There are several situations when one justifies the transformation of the desire into need, as presented in the book ‘Shopping: why we love it and how retailers can create the ultimate customer’[xv]: special occasions, beautify self or home, pleasure, education, relaxation and stress relief, entertainment, replacing worn items, and emotional satisfaction. In itself, the transformation of the desire into need, it is a pleasurable fact, but, when the action of purchase gets over its limits – either of budget, either of functionality – then the process of consumption becomes dangerous and can be harmful.
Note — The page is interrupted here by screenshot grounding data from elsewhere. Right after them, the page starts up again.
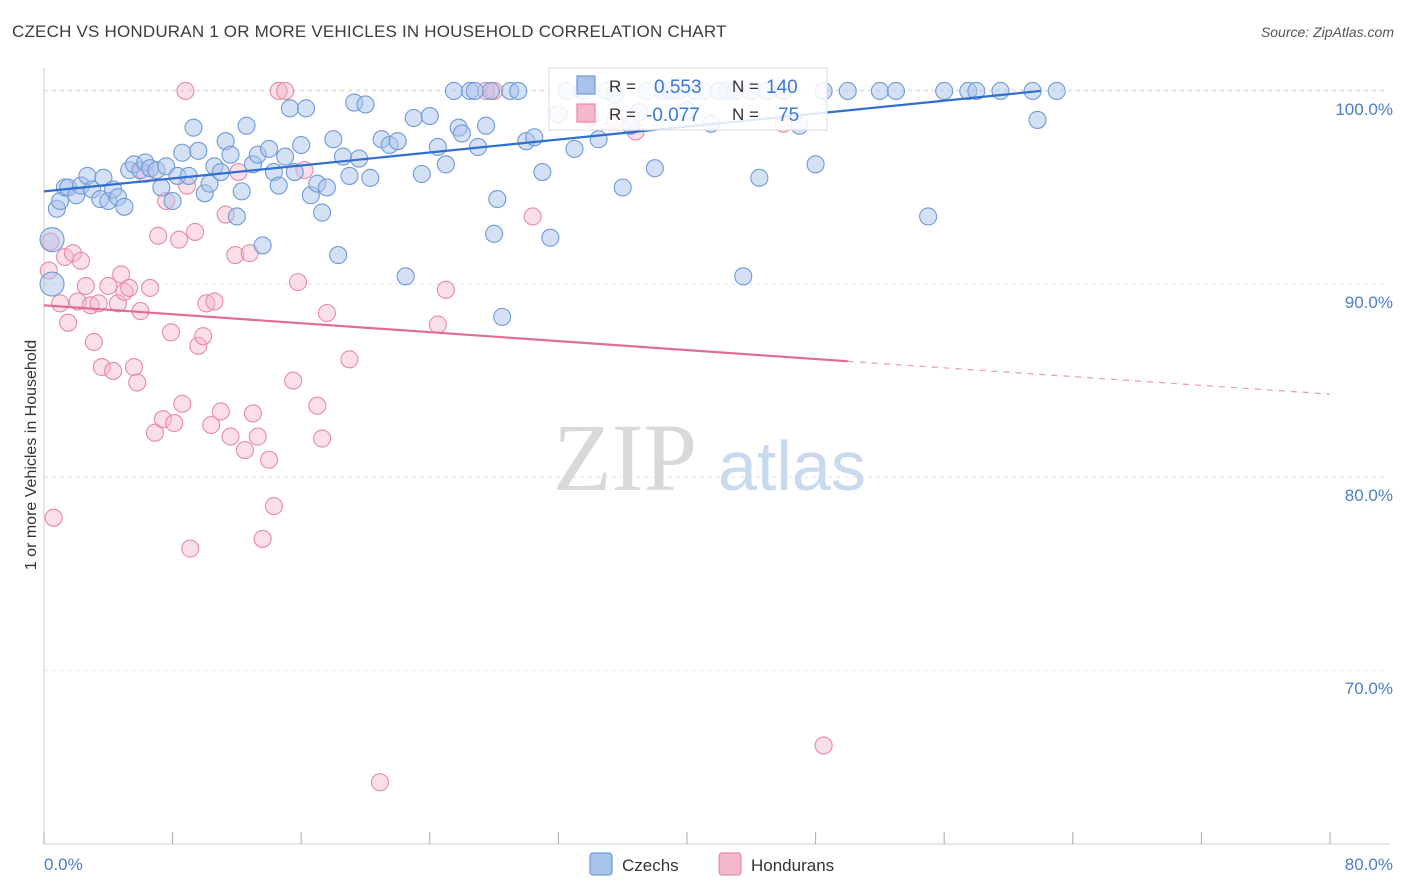  I want to click on y-axis-label: 1 or more Vehicles in Household, so click(32, 455).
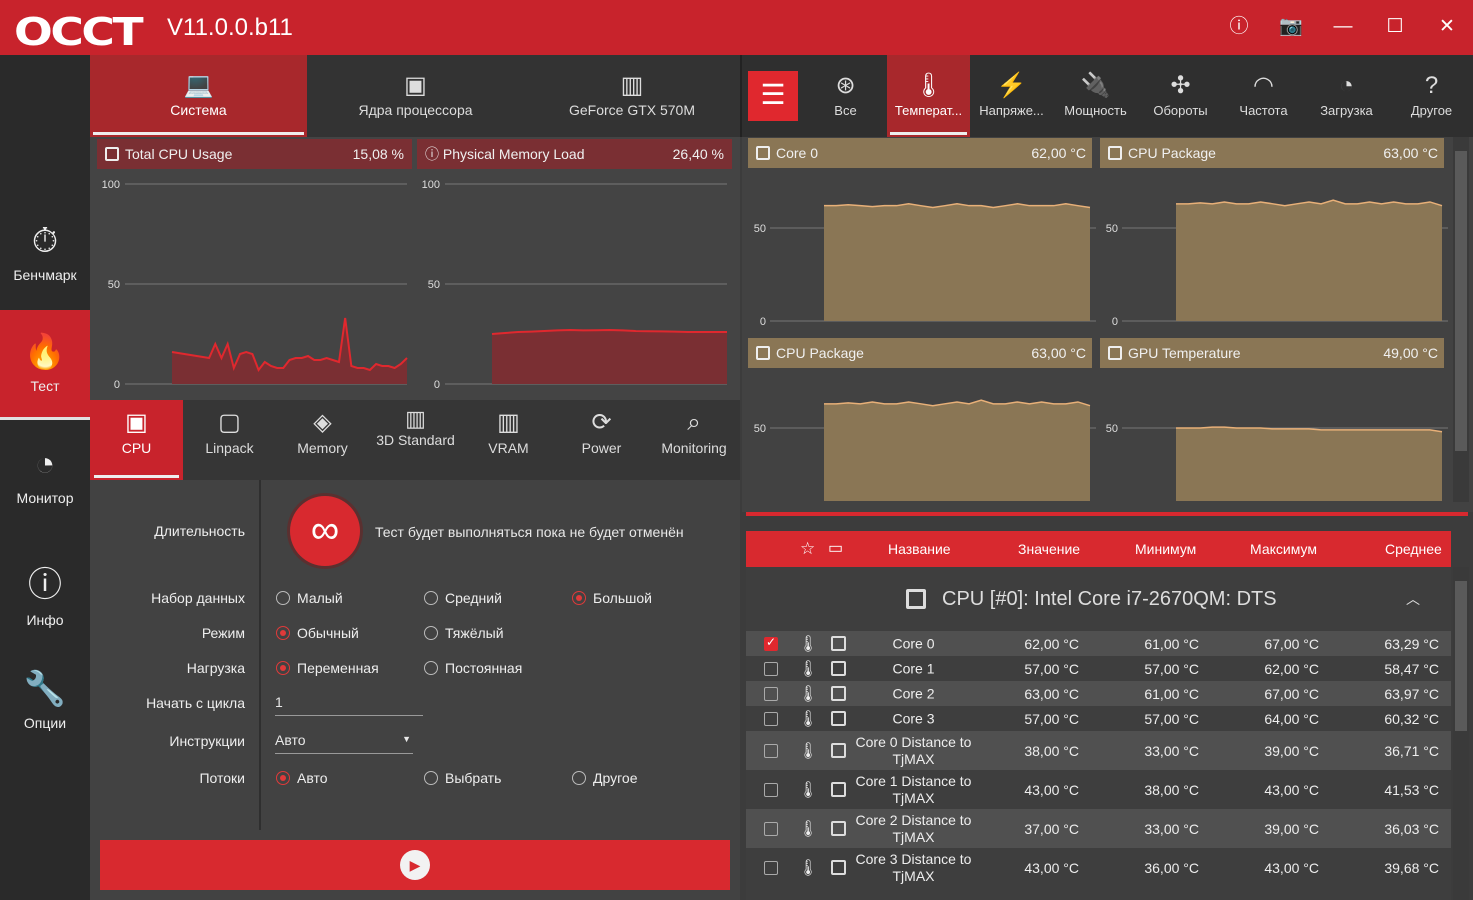  What do you see at coordinates (302, 778) in the screenshot?
I see `threads-auto-radio: Авто` at bounding box center [302, 778].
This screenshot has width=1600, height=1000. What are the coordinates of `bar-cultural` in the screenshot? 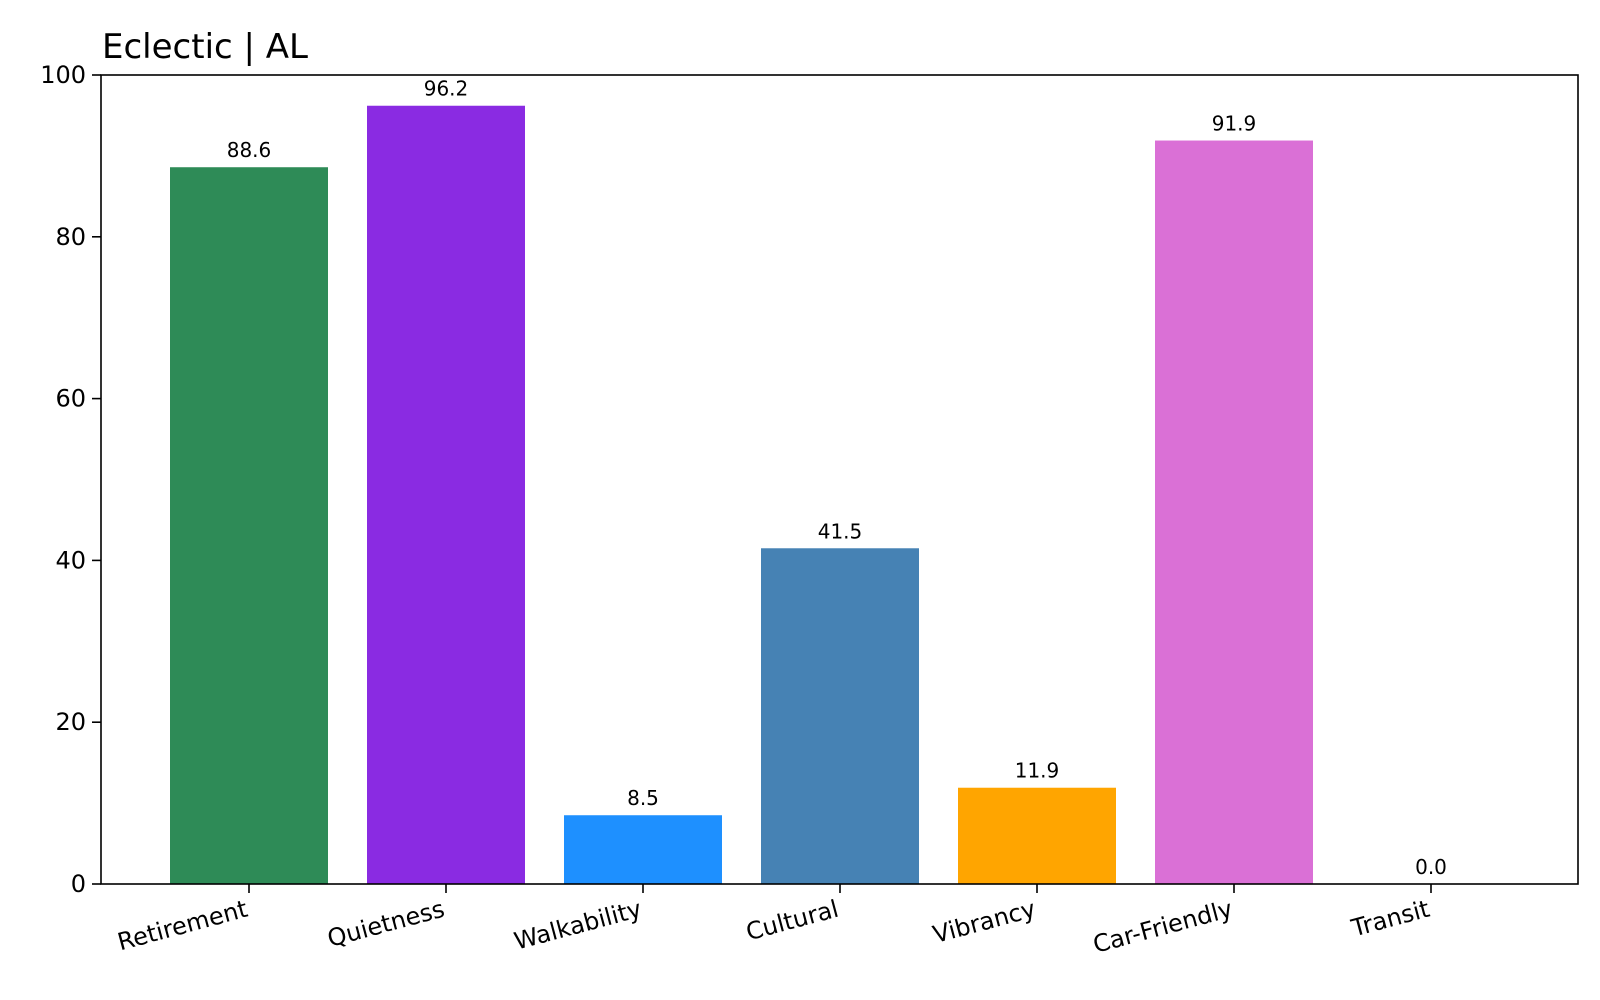 It's located at (840, 716).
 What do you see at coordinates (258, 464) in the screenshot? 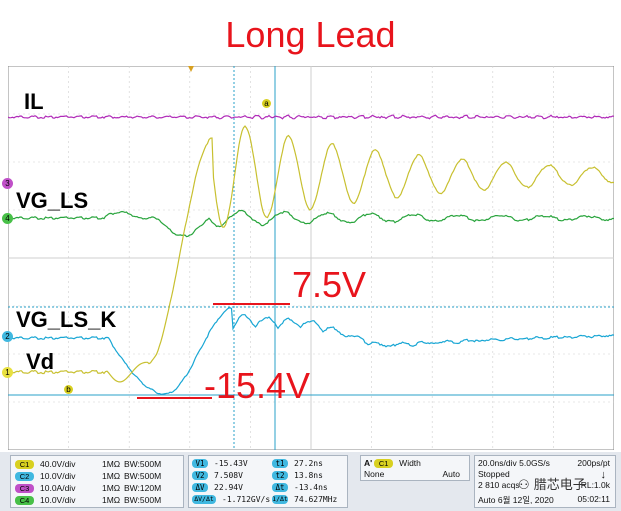
I see `cursor-row: V1 -15.43V t1 27.2ns` at bounding box center [258, 464].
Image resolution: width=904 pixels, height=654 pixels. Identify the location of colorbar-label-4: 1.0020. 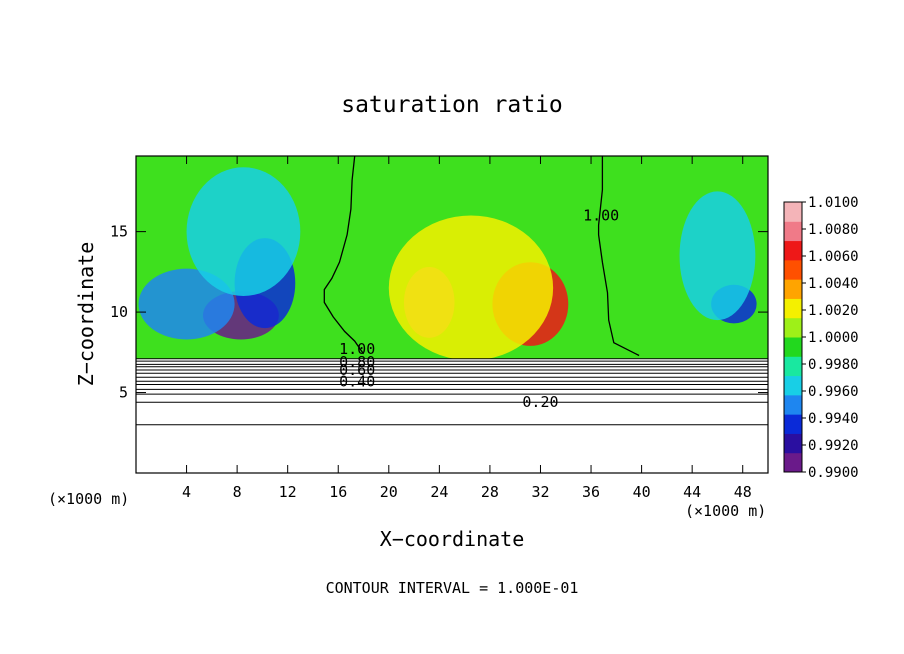
(834, 311).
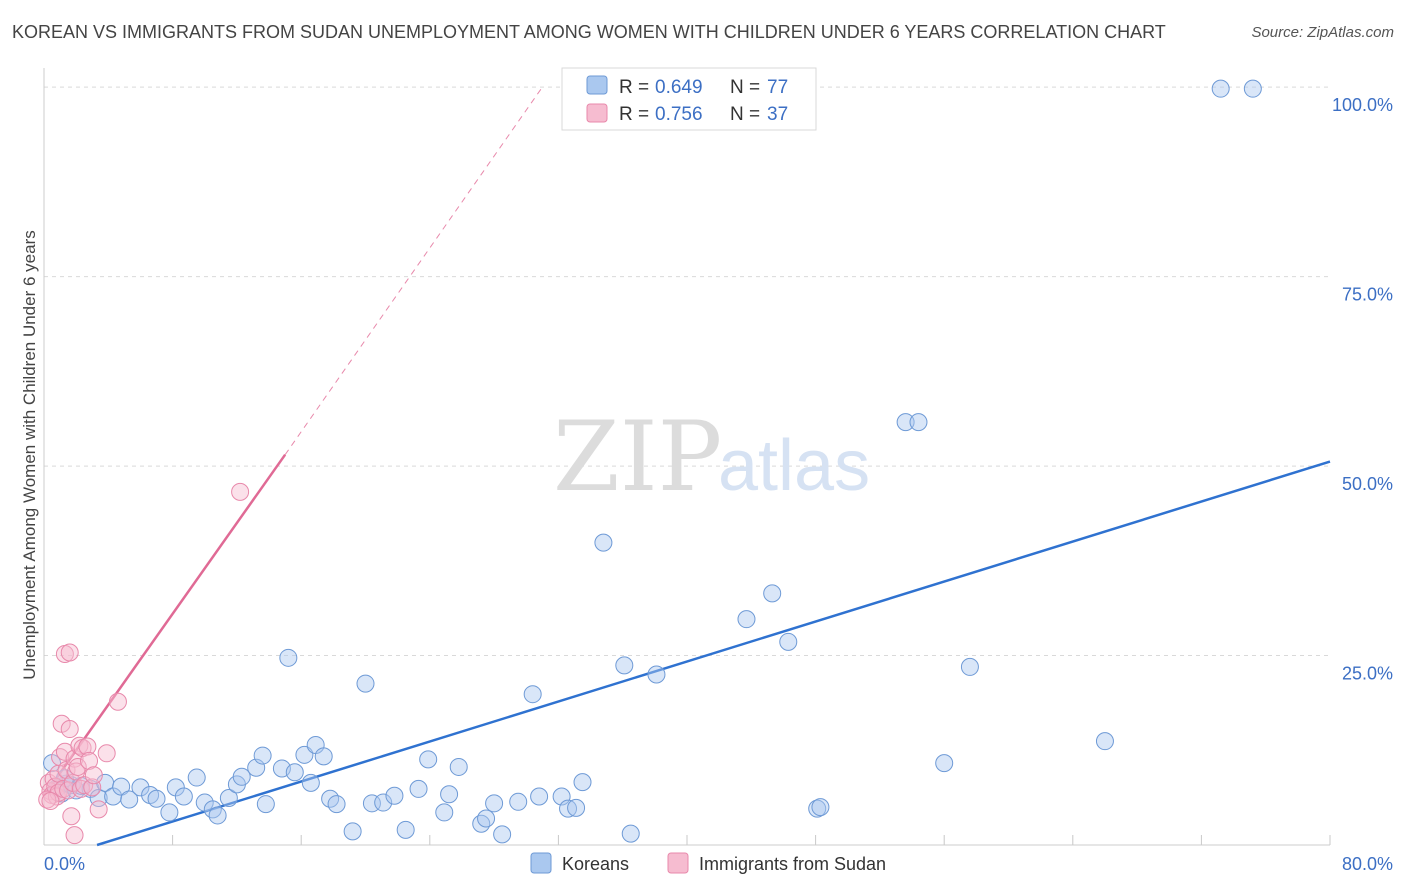 This screenshot has height=892, width=1406. Describe the element at coordinates (64, 864) in the screenshot. I see `x-tick-label-0: 0.0%` at that location.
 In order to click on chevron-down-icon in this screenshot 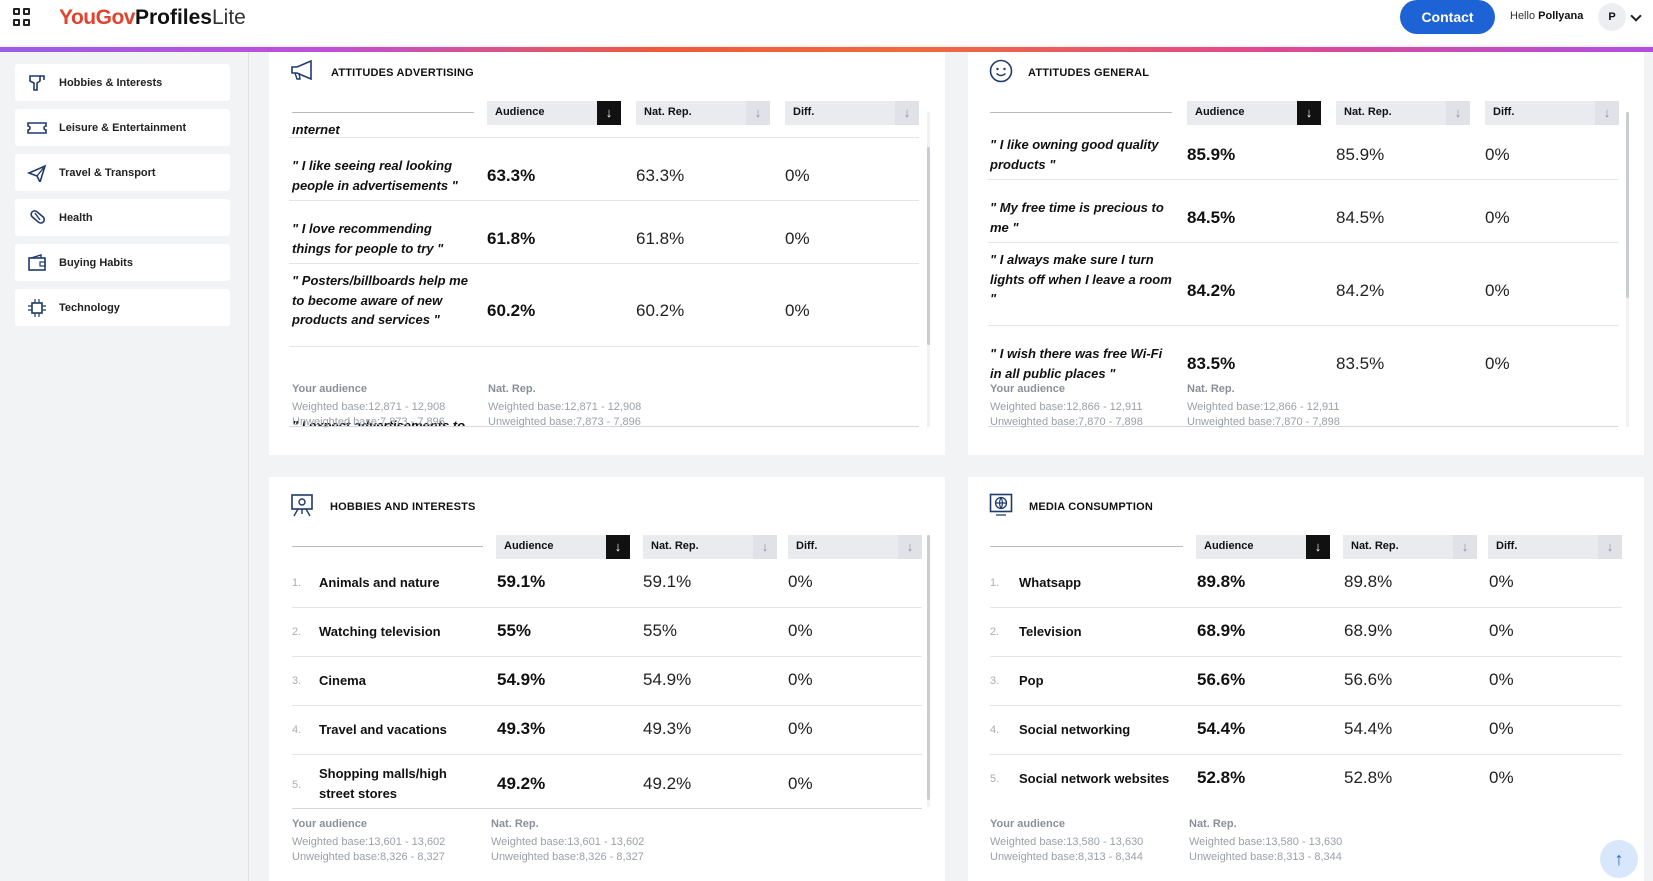, I will do `click(1636, 16)`.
Another danger in the way of consumer, is the purchasing of over budget products and services, primarily because the cost of a product and service is according to the maintenance costs; the result will be a continuous over budgeting, which will bring sooner or later at bankruptcy, or will result in an inaccessible to use product, which will make an unworthy investititon and will determine an unwished imbalance in ones economics. At scale, this phenomenon, creates waste, and can decline in serious economical gaps.
Consumption habits may alter as a consequence of either an innovation in the use of resources or a modification in the pattern of gratifications. The position adopted here, is that the latter has an intimate connection with the instability of wants than the former.